/---
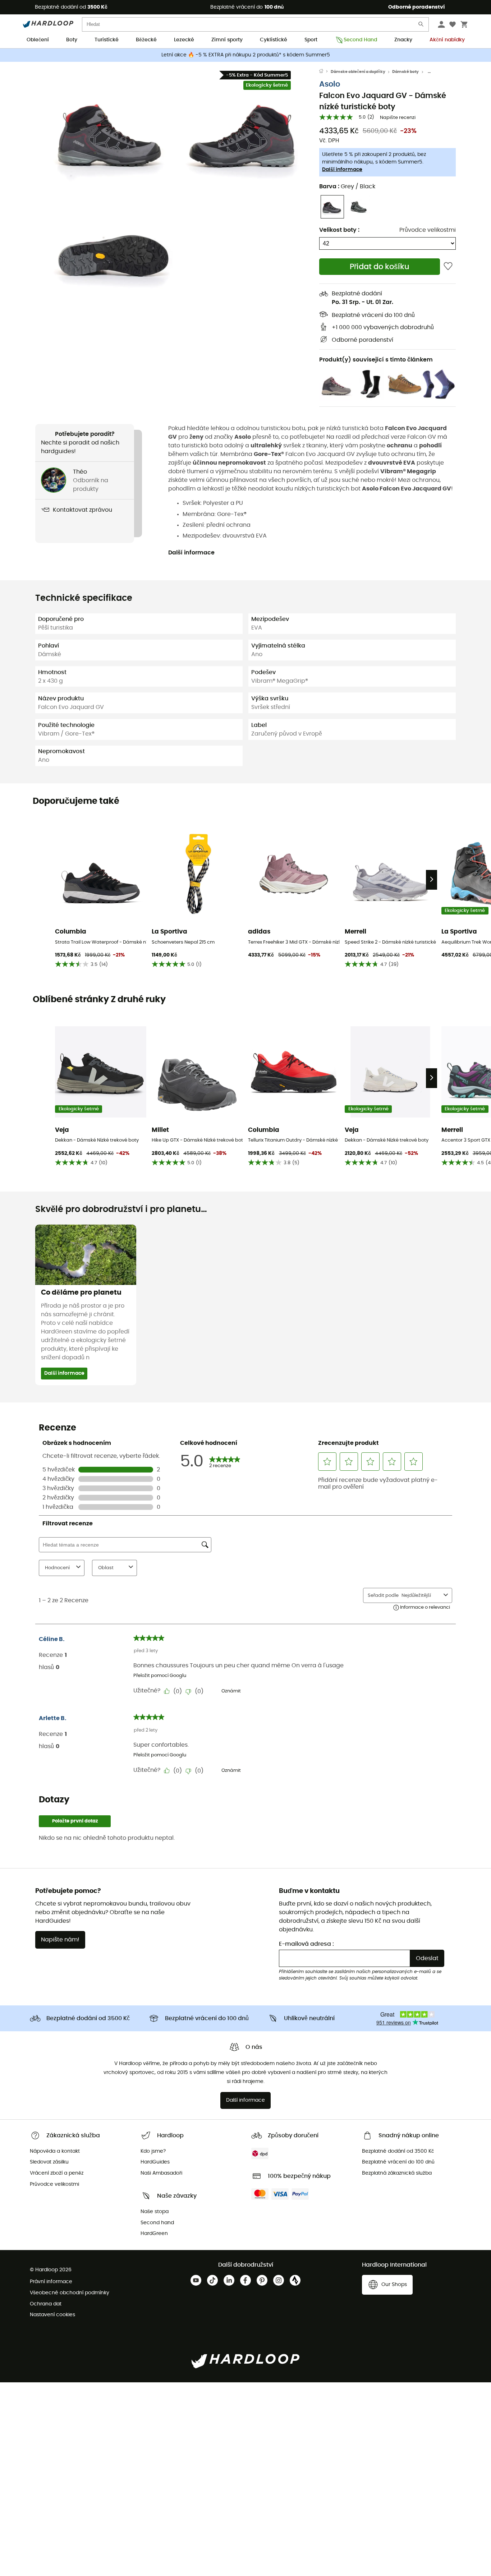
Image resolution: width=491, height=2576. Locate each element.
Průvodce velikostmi (427, 230)
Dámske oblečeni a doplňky (358, 72)
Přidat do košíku (379, 267)
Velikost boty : (339, 230)
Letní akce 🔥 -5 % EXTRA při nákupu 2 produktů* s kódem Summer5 (245, 54)
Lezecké (184, 39)
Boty (71, 39)
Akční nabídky (447, 39)
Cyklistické (273, 39)
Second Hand (360, 39)
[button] (112, 132)
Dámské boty (405, 72)
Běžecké (146, 39)
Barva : (347, 186)
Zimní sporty (227, 39)
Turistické (107, 39)
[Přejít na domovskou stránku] (325, 72)
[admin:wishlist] (448, 266)
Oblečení (38, 39)
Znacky (403, 39)
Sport (310, 39)
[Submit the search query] (421, 26)
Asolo (329, 84)
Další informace (342, 169)
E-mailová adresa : (306, 1944)
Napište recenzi (398, 117)
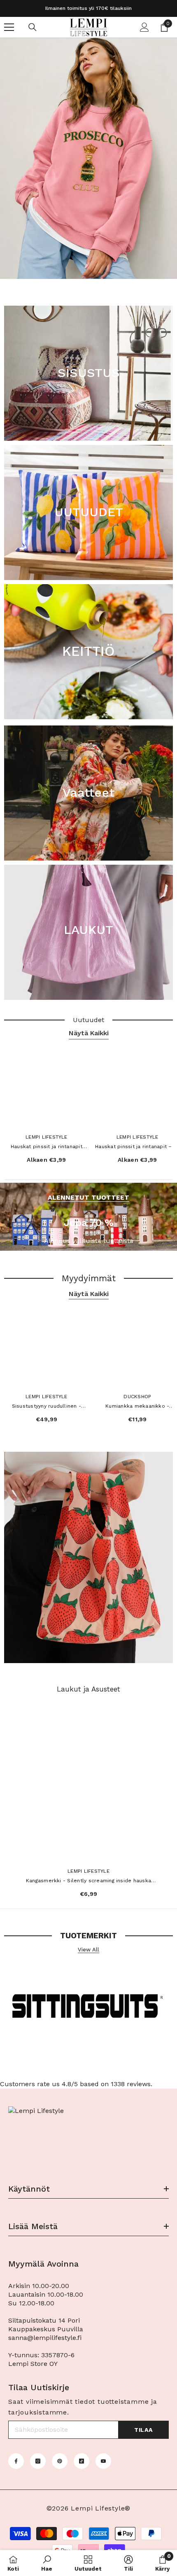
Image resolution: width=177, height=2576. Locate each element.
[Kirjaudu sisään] (144, 27)
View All (88, 1950)
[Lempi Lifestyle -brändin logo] (88, 2008)
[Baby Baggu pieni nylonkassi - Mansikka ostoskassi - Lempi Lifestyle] (88, 1557)
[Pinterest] (60, 2461)
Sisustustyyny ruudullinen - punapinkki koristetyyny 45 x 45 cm (46, 1407)
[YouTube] (103, 2461)
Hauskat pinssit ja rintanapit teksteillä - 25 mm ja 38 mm (46, 1147)
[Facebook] (16, 2461)
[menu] (9, 27)
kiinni (170, 284)
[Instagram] (38, 2461)
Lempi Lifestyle (47, 1137)
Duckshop (137, 1396)
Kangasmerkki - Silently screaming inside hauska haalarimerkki (88, 1881)
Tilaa (143, 2429)
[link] (46, 2563)
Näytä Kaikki (89, 1033)
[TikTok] (81, 2461)
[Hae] (32, 27)
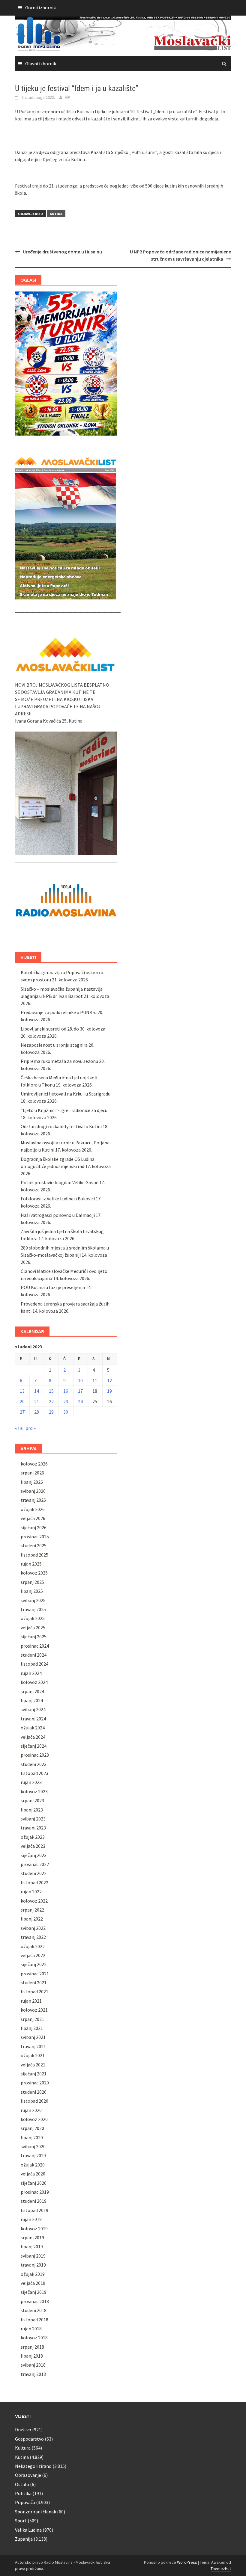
\---
• Problem details: The records above should be retyped in full and exactly; omit the pictures.

• Answer section:
Image resolution: width=491, height=2576. Locate each element.
Průvodce velikostmi (427, 230)
Dámske oblečeni a doplňky (358, 72)
Přidat do košíku (379, 267)
Velikost boty : (339, 230)
Letní akce 🔥 -5 % EXTRA při nákupu 2 produktů* s kódem Summer5 (245, 54)
Lezecké (184, 39)
Boty (71, 39)
Akční nabídky (447, 39)
Cyklistické (273, 39)
Second Hand (360, 39)
[button] (112, 132)
Dámské boty (405, 72)
Běžecké (146, 39)
Barva : (347, 186)
Zimní sporty (227, 39)
Turistické (107, 39)
[Přejít na domovskou stránku] (325, 72)
[admin:wishlist] (448, 266)
Oblečení (38, 39)
Znacky (403, 39)
Sport (310, 39)
[Submit the search query] (421, 26)
Asolo (329, 84)
Další informace (342, 169)
E-mailová adresa : (306, 1944)
Napište recenzi (398, 117)
Image resolution: width=177, height=2576. Locate each element.
[Kirjaudu sisään] (144, 27)
View All (88, 1950)
[Lempi Lifestyle -brändin logo] (88, 2008)
[Baby Baggu pieni nylonkassi - Mansikka ostoskassi - Lempi Lifestyle] (88, 1557)
[Pinterest] (60, 2461)
Sisustustyyny ruudullinen - punapinkki koristetyyny 45 x 45 cm (46, 1407)
[YouTube] (103, 2461)
Hauskat pinssit ja rintanapit teksteillä - 25 mm ja 38 mm (46, 1147)
[Facebook] (16, 2461)
[menu] (9, 27)
kiinni (170, 284)
[Instagram] (38, 2461)
Lempi Lifestyle (47, 1137)
Duckshop (137, 1396)
Kangasmerkki - Silently screaming inside hauska haalarimerkki (88, 1881)
Tilaa (143, 2429)
[link] (46, 2563)
Näytä Kaikki (89, 1033)
[TikTok] (81, 2461)
[Hae] (32, 27)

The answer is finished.